Upcoming Teach-In: The Other Side of Terror: Black Women and the Culture of US Empire by Dr. Erica R. Edwards

Photo of Dr. Erica R. Edwards. Photo courtesy of Erica R. Edwards.

Join us for an upcoming teach-in, “The Other Side of Terror: Black Women and the Culture of US Empire” by Dr. Erica R. Edwards for The School for Black Feminist Politics.


On Tuesday, October 22nd at 6:30 PM EST, join us for an upcoming teach-in, “The Other Side of Terror: Black Women and the Culture of US Empire” by Dr. Erica R. Edwards for The School for Black Feminist Politics, the political education hub of Black Women Radicals.

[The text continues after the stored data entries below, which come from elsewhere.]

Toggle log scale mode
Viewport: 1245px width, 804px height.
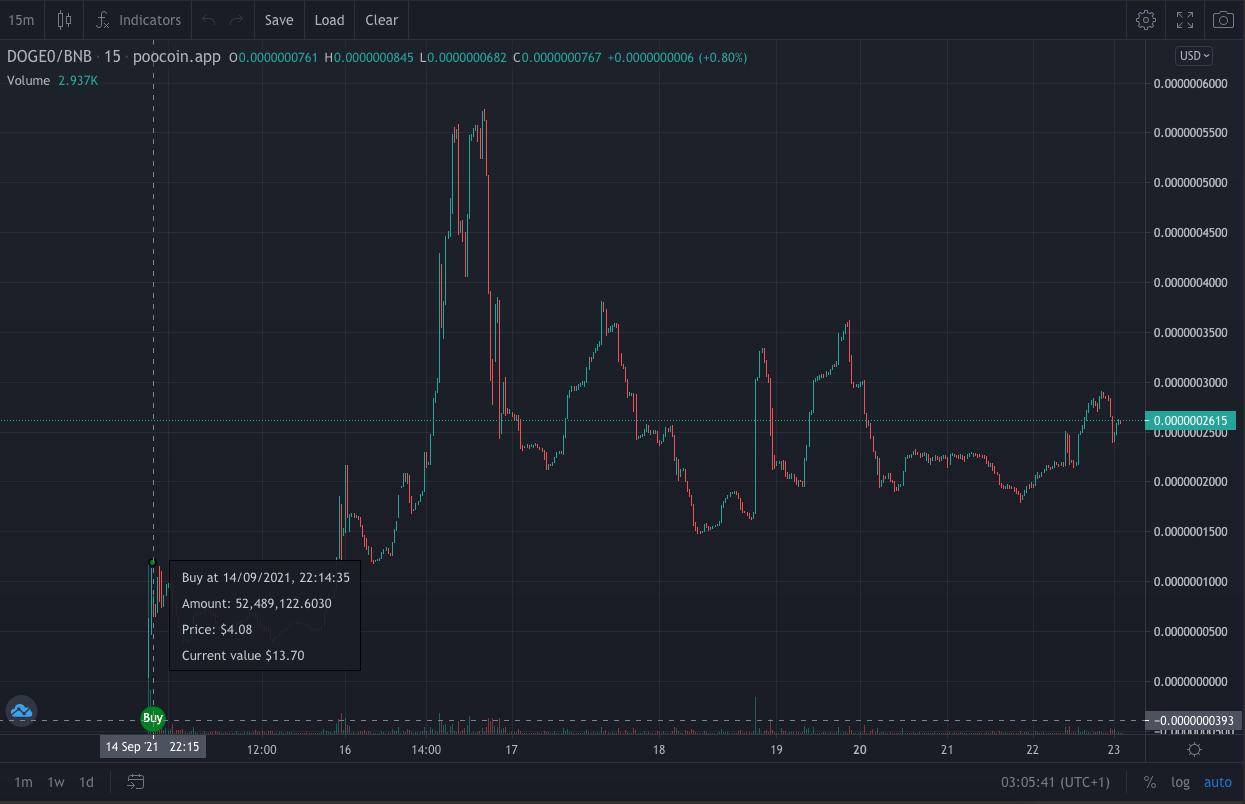coord(1180,782)
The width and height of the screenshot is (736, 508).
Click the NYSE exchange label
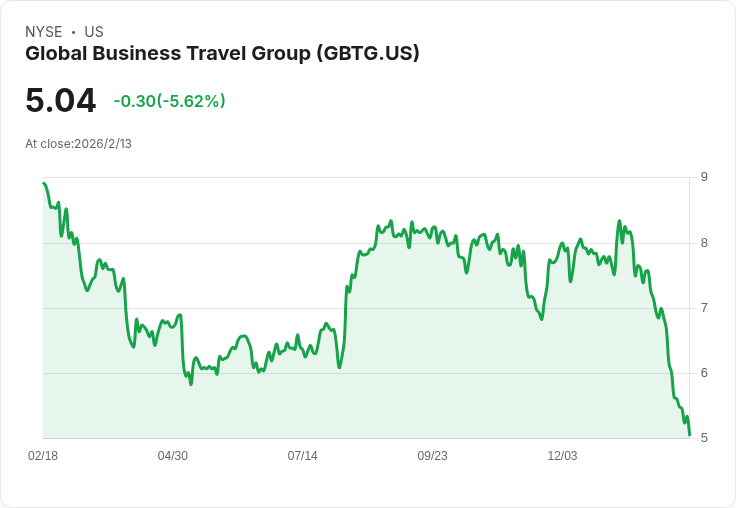click(44, 32)
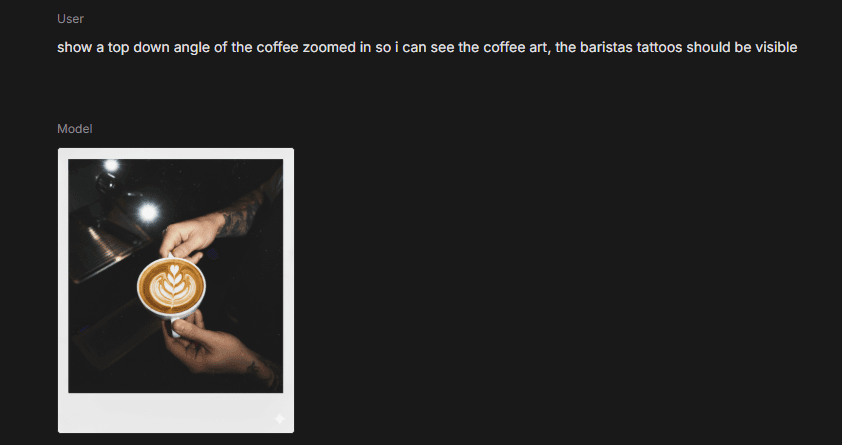Click the sparkle AI watermark icon

pyautogui.click(x=280, y=419)
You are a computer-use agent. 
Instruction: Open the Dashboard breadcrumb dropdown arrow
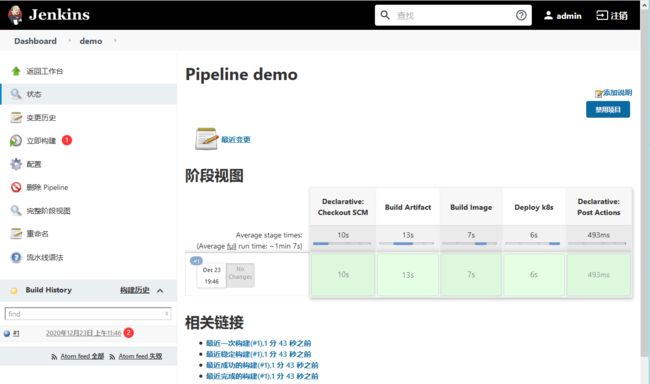click(69, 41)
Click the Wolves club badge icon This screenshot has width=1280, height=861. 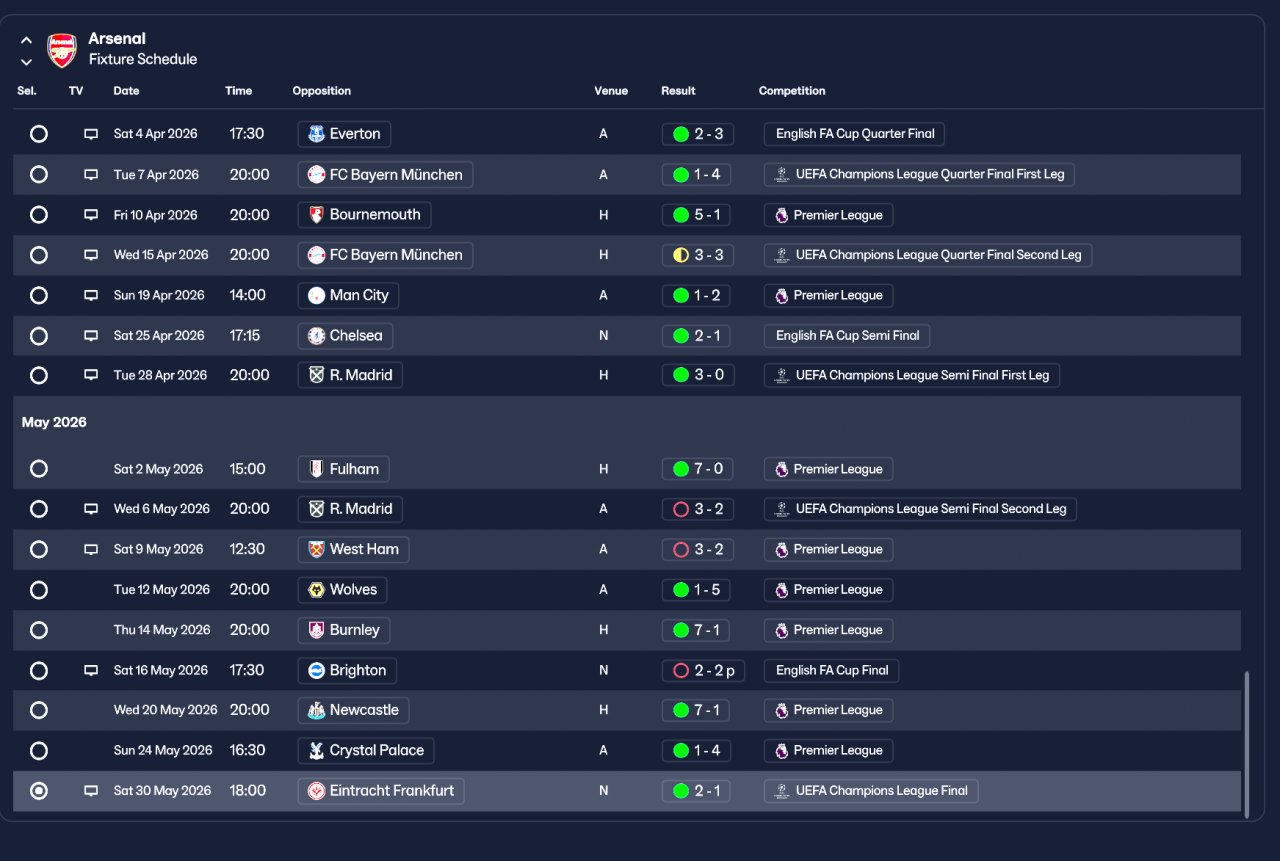click(317, 590)
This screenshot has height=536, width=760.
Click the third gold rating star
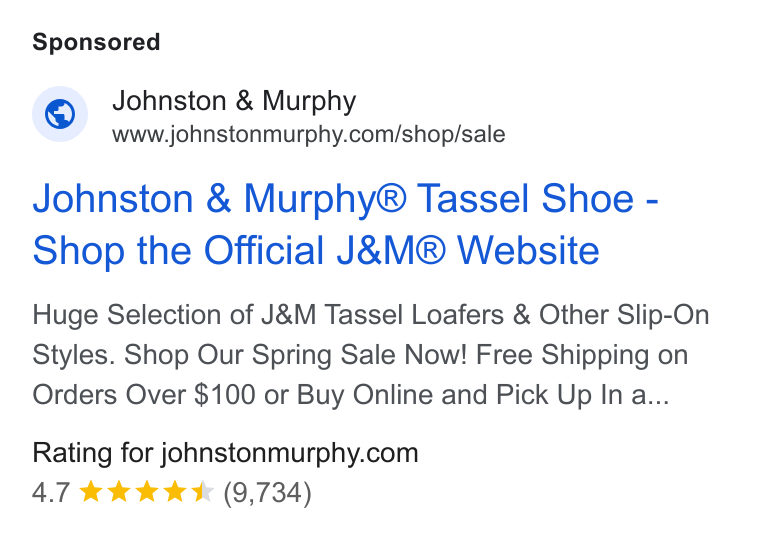tap(146, 492)
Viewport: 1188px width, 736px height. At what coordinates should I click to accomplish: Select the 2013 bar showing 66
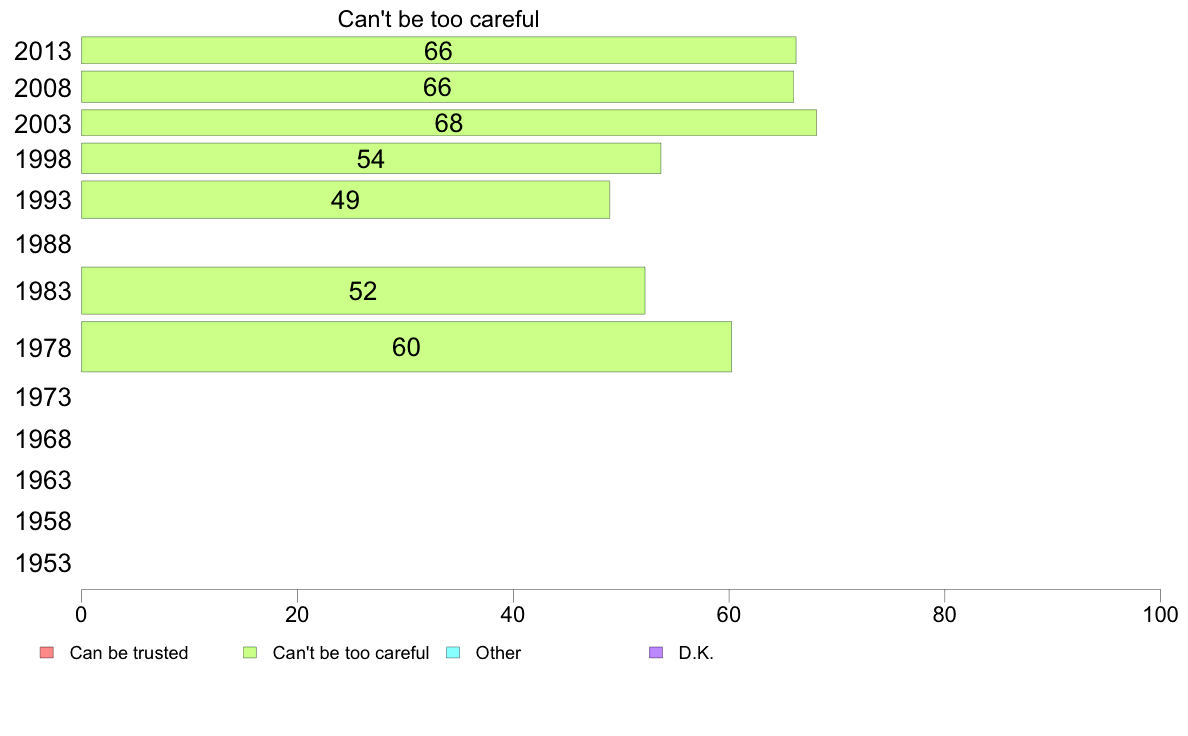(x=439, y=50)
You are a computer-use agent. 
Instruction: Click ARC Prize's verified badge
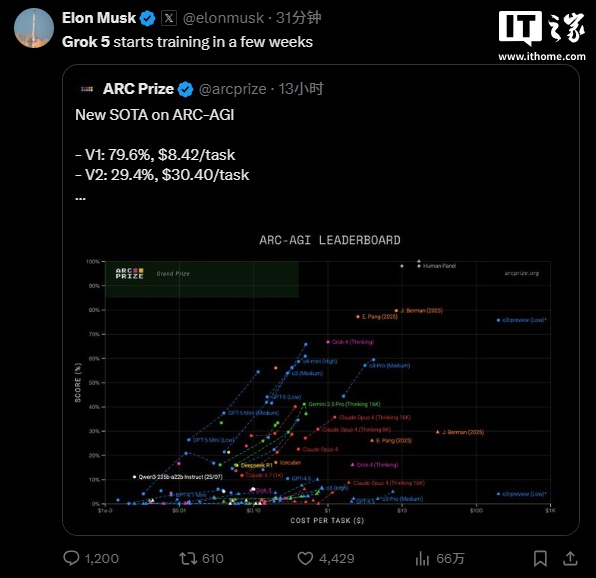(185, 89)
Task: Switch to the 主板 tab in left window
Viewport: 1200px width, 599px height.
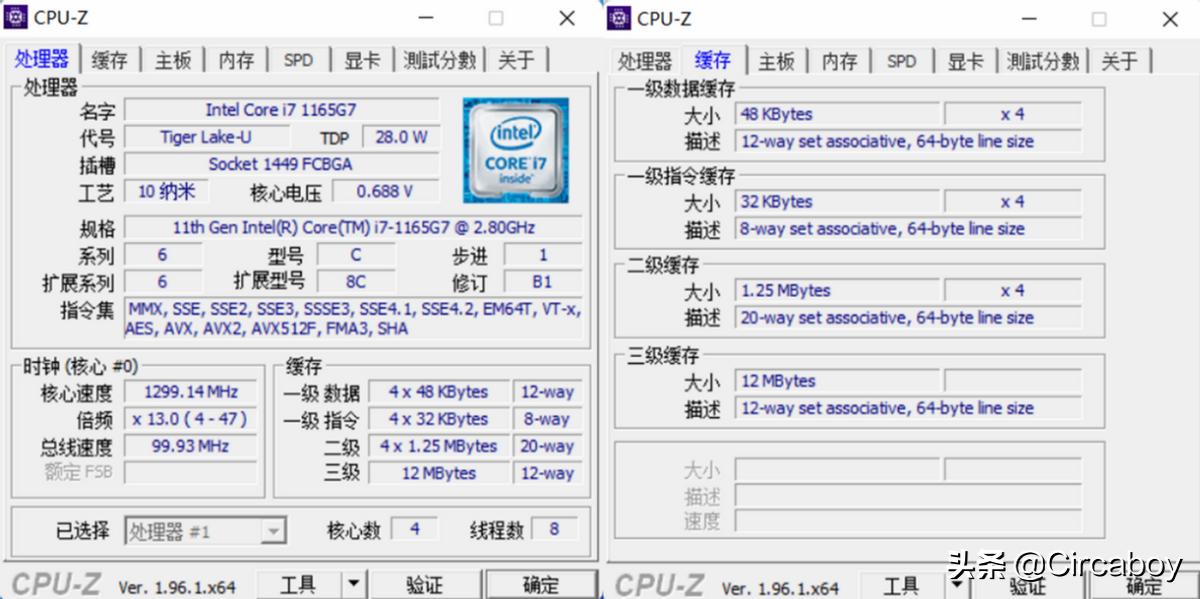Action: pyautogui.click(x=172, y=59)
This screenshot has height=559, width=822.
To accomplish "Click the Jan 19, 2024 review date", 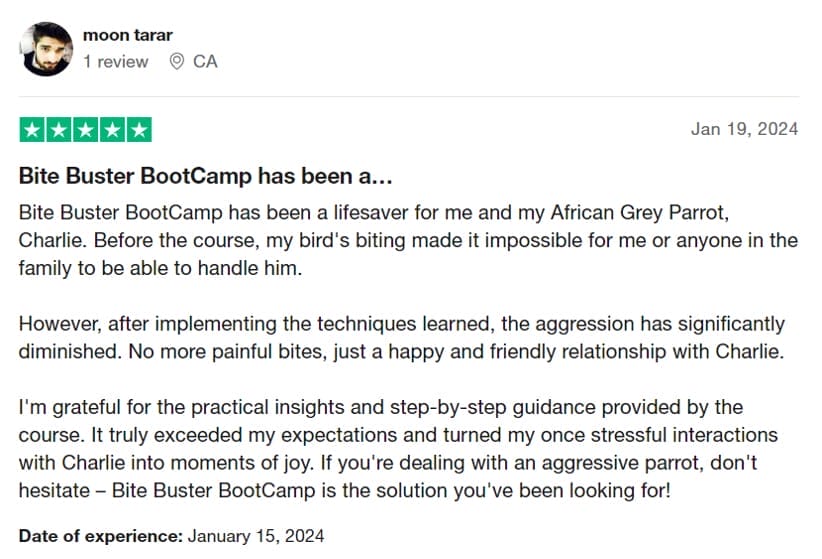I will point(744,129).
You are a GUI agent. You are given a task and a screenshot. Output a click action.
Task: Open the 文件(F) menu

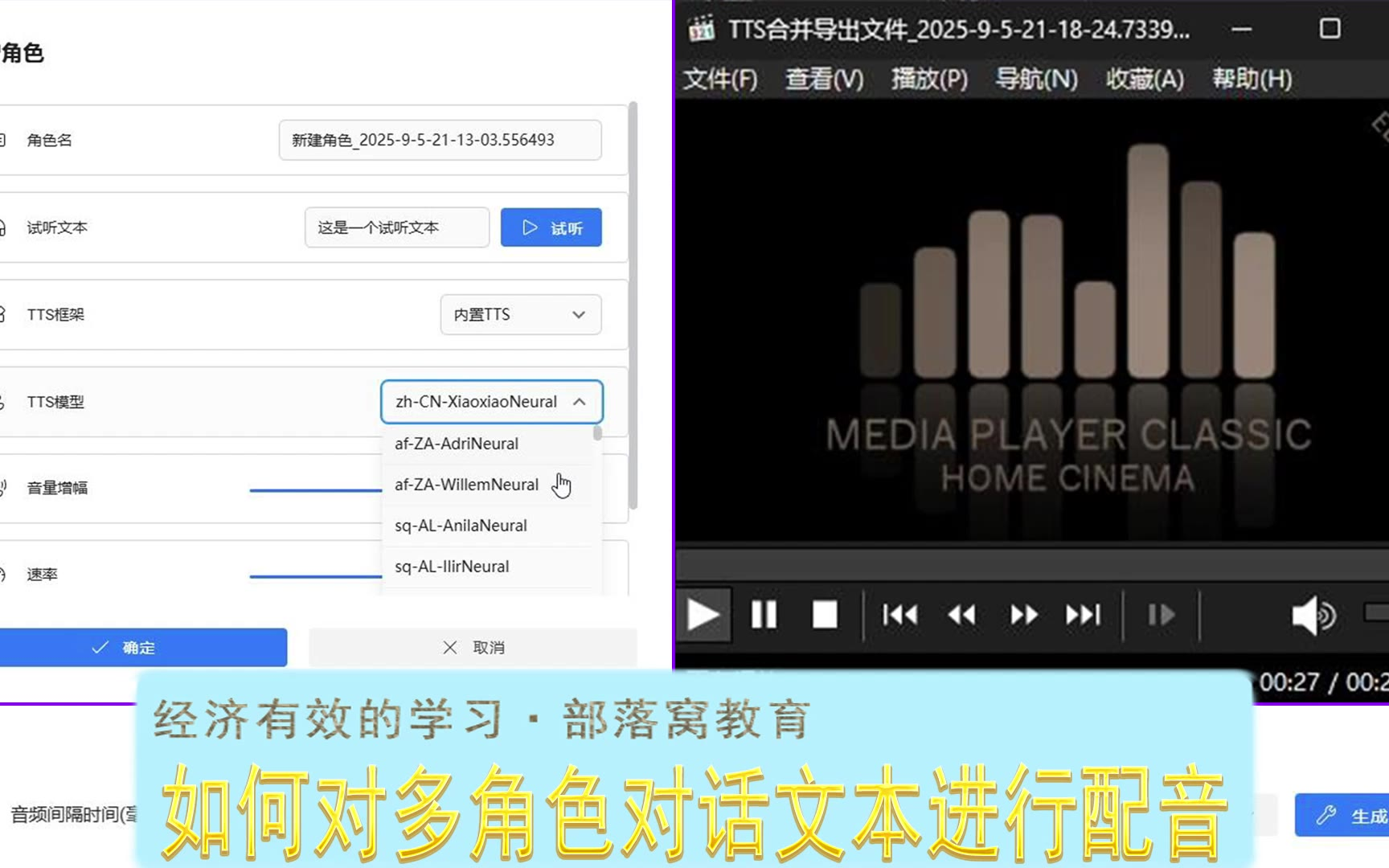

You can register for the teach-in here: https://bit.ly/TheOtherSideofTerror

ASL interpretation will be provided. The event will be recorded and uploaded to YouTube.

About the teach-in: This teach-in focuses on the questions Dr. Erica R. Edwards’ raises in her book, The Other Side of Terror: Black Women and the Culture of U.S. Empire (NYU Press, 2021): How have the political and popular cultures of late US empire did US imperialism, through late twentieth and early twenty-first centuries, relied on the incorporation of Black women as symbols of progress and triumph? What do Black feminist writers teach us about contemporary US imperialism and the role that black women play in its maintenance and in its refusal?

About Dr. Erica R. Edwards: Erica R. Edwards is Professor of African American Studies and English at Yale University. She is the author of The Other Side of Terror: Black Women and the Culture of U.S. Empire (NYU Press, 2021), which was awarded the John Hope Franklin Prize from the American Studies Association, and Charisma and the Fictions of Black Leadership (University of Minnesota Press, 2012), which was awarded the Modern Language Association’s William Sanders Scarborough Prize. Edwards is the co-editor, with Roderick Ferguson and Jeffrey Ogbar, of Keywords for African American Studies. Her work on African American literature, politics, and gender critique has appeared in journals such as differences, Callaloo, American Quarterly, and American Literary History, and her public-facing work has appeared in venues such as The Washington Post, Public Books, and A-Line: A Journal of Progressive Thought. Her work has been supported by grants and fellowships from the Institute of Citizens & Scholars, the Mellon Foundation, and the Radcliffe Institute for Advanced Study at Harvard University.